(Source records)
☆ ☆ ☆
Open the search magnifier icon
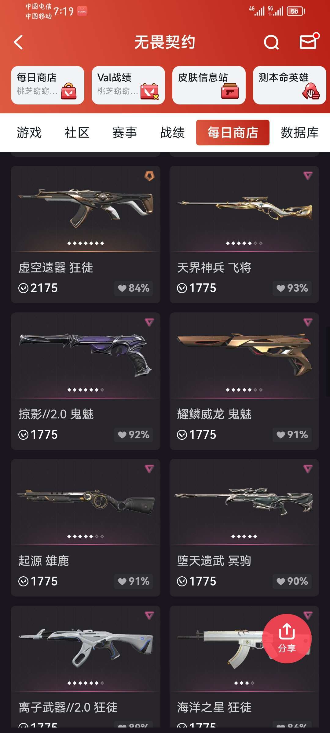330x733 pixels. click(x=271, y=42)
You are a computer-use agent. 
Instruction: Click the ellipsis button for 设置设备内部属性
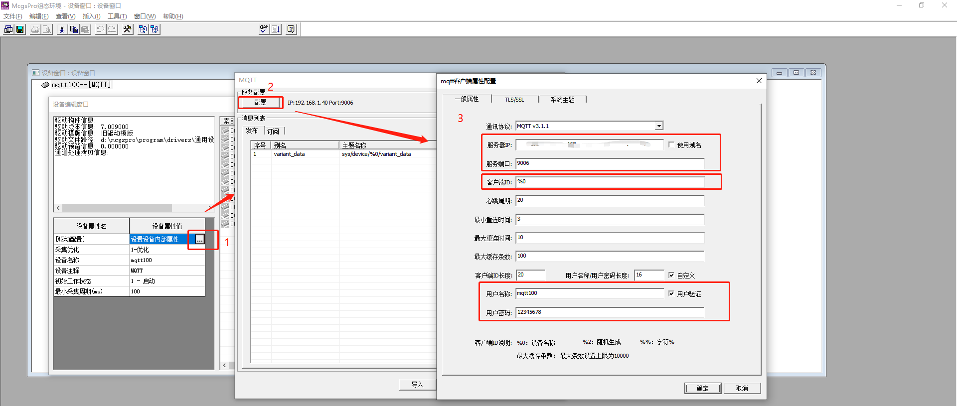click(x=199, y=240)
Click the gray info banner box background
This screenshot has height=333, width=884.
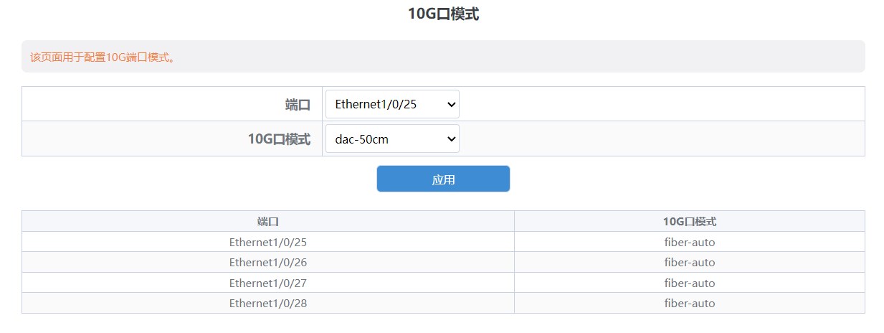coord(443,56)
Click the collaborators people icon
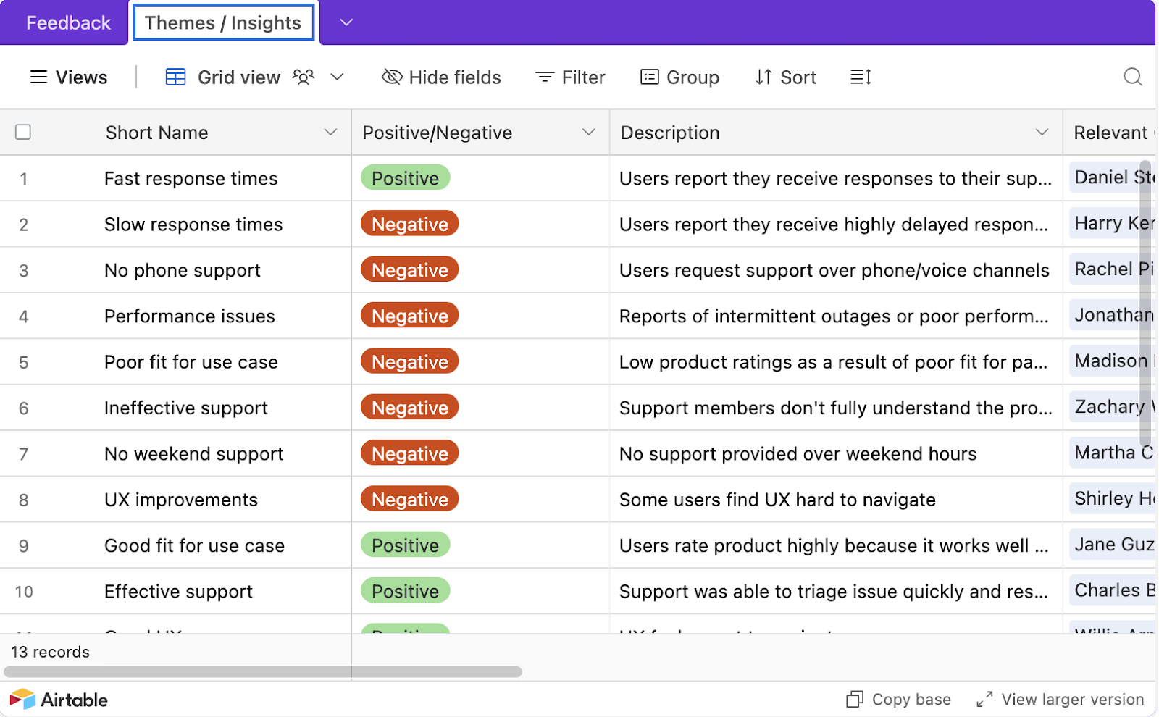 (304, 77)
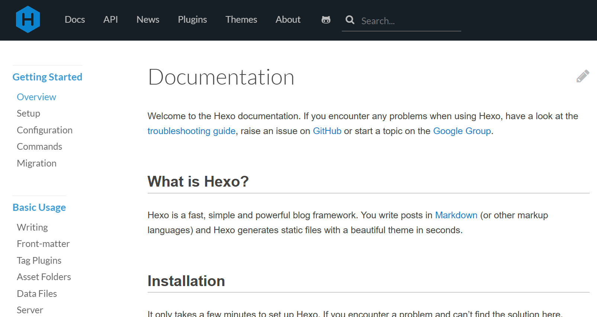The image size is (597, 317).
Task: Click the pencil edit page icon
Action: 583,76
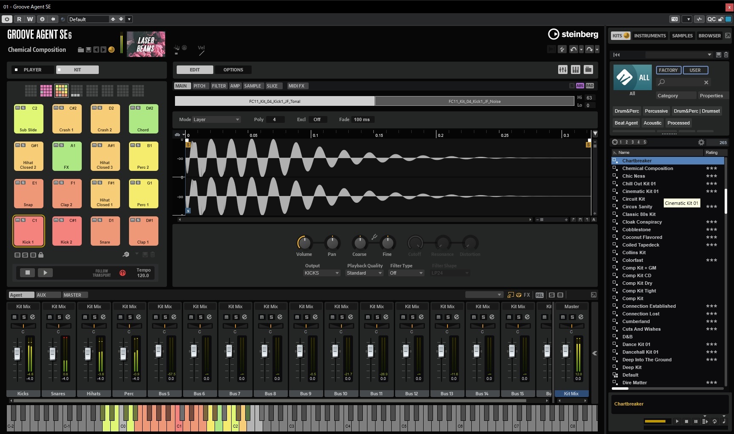The image size is (734, 434).
Task: Select the Snare drum pad
Action: [105, 231]
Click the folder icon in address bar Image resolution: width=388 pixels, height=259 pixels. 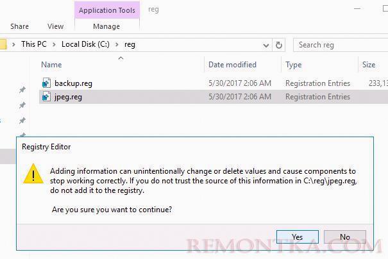pyautogui.click(x=3, y=44)
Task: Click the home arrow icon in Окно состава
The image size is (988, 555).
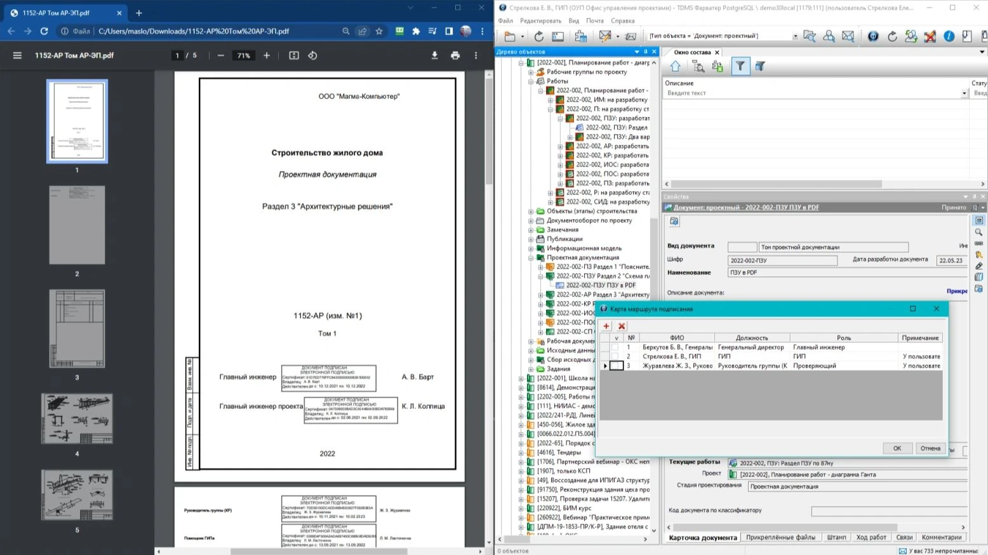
☆ ☆ ☆
[Task brief] Beginning with the line holding "Task: Click the home", copy each line exactly through the end of the records above, and leave every picture out.

[Your solution]
Task: Click the home arrow icon in Окно состава
The image size is (988, 555).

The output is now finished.